The real show, when it comes to sexual dimorphism is birds, is in variations in color between the male and female. In many species there is no visible difference, but in others the male and female are so different that they do not even appear to be the same species. First, let's look at three species where the colors are the same for male and female but there is a difference in degree of brightness.
|Male (left) and female (right) Eastern Bluebirds|
The male and female Eastern Bluebird (Sialia sialis) both have the same color scheme: blue crown, wings, back, and tail; red chin and breast; white belly. The male's colors are much more intense than the female's. She looks faded compared to him.
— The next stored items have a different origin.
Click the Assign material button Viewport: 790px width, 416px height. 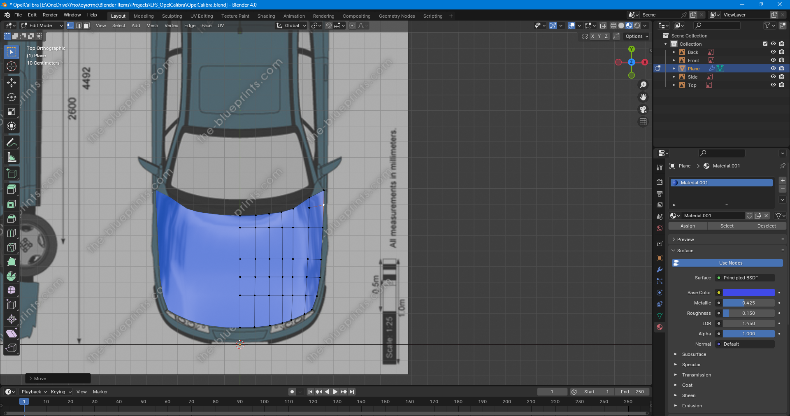(688, 226)
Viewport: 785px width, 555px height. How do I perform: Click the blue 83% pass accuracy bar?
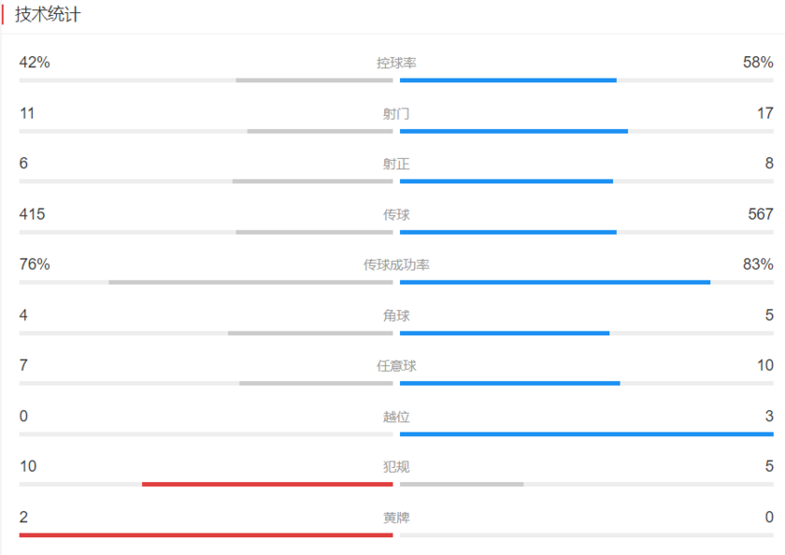pos(555,283)
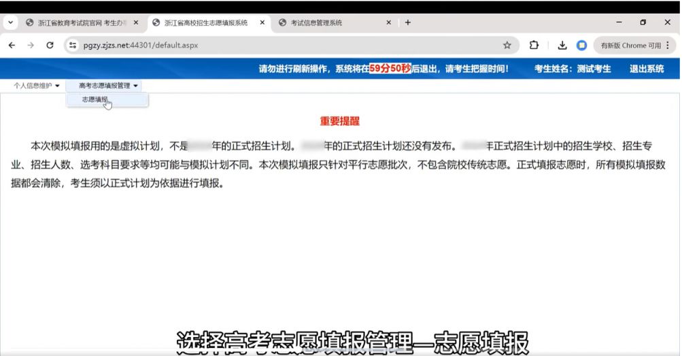Close the 浙江省高校招生志愿填报系统 tab
Image resolution: width=682 pixels, height=356 pixels.
pos(262,22)
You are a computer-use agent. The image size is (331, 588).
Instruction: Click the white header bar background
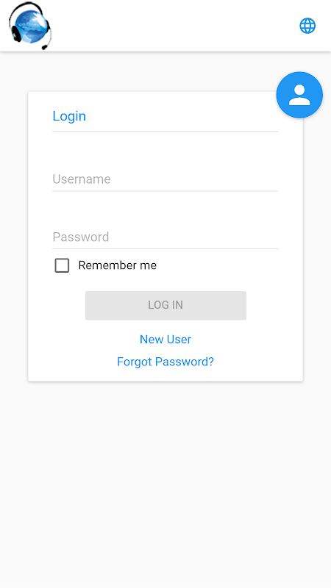tap(173, 26)
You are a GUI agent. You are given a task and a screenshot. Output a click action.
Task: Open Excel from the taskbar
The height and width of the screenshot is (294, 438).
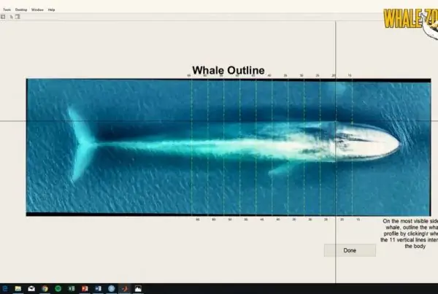(x=71, y=288)
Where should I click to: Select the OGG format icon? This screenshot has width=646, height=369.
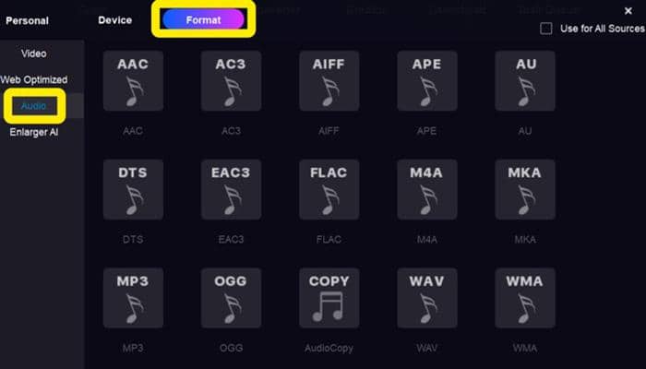coord(231,299)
|Male (left) and female (right) Tree Swallows|
Like the Eastern Bluebird, the male and female Tree Swallow (Tachycineta bicolor) are similar in appearance. Both are white underneath and blue and green above. The blue feathers on the male are very iridescent, reflecting shades of purple and green. Older females do show some iridescence, but in general they appear duller and more green then the vibrant indigo of the male.
|Male American Goldfinch|
|Female American Goldfinch|
With the exception of the male's black cap, both the male and female American Goldfinch (Spinus tristis) have a similar pattern to their feathers. However, during the breeding season, he is bright yellow. She is a duller yellow and olive green. (During the fall and winter, males are duller and more closely resemble the female.)
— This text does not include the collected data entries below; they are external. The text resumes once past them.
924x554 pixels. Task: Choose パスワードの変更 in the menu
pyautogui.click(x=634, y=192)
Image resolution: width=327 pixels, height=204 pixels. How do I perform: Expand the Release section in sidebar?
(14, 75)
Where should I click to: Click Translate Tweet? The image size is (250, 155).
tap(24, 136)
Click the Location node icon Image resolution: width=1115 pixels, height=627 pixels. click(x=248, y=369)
Other birds, show a greater degree of variation between the male and female's appearance.
|Male (left) and female (right) Mallards|
The male Mallard (Anas platyrhynchos) has an iridescent green head, bright yellow beak, brown chest (not visible in this photo), gray body, and black rear. The female is an overall mottled brown color. Both the male and female have a bright blue patch on their wings, known as a speculum, that is most visible in flight.
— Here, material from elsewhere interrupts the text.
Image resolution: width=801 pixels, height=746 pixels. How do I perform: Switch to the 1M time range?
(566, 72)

This pattern of a bright showy male and a mottled brown female is very common among ducks.
|Male Rose-breasted Grosbeak|
|Female Rose-breasted Grosbeak|
It is also common among songbirds. The male Rose-breasted Grosbeak (Pheucticus ludovicianus) is very distinctive with his black back, white belly, white wing patches, and rosy red breast. The female is a mottled brown color and resembles a large sparrow.
|Male Red-Winged Blackbird|
|Female Red-Winged Blackbird|
Without knowing that they are opposite sexes of the same species, it would be easy to think that the male and female Red-wing Blackbirds (Agelaius phoeniceus) were separate species. The male is a glossy black with a bright red-orange and yellow patch on his shoulder. The female again looks like a large sparrow with her mottled brown color scheme - she does have a red patch on her shoulder but it is rarely seen.
So it's obvious that many male birds are brighter colored than the females of the same species. They also behave differently.
|Male Red-winged Blackbird singing and displaying|
|Singing male Tree Swallow - note the swollen throat|
Male birds make themselves noticed. They often find a high perch in their territory and sing. Very few female birds sing. Males sing both to attract mates and to show rivals how strong they are. Essentially they are saying one of two things. First, "All of you other boys go away! This is my spot! Go away!". Their second message is basically "Hey girls! Look at me! I'm the prettiest boy around! Look at me!"
Obviously, there must be an advantage for male birds to being brightly colored and to singing to make yourself known. Brighter, louder birds are more likely to attract females and have more opportunities to mate than males who are duller colored and quieter.
There is one big disadvantage to being noticed. If female birds can notice you easier, predators will notice you easier too. The brightest, loudest male birds are the ones most likely to draw the attention of predators. So while they pass on their genes to their offspring, they themselves might be less likely to survive.
The females have found an advantage in being dull. They blend in very well with their nesting materials. A Red-winged Blackbird nest is made of dried grasses, cattails, and other plants. It is often built in the dried growth of the previous year's cattails. When the female settles into the nest she can be invisible from just a few feet away. This ability to be camouflaged means that she is less visible to most predators.
As I tell students, even though the males tend to be prettier, I think the females are just a little bit smarter.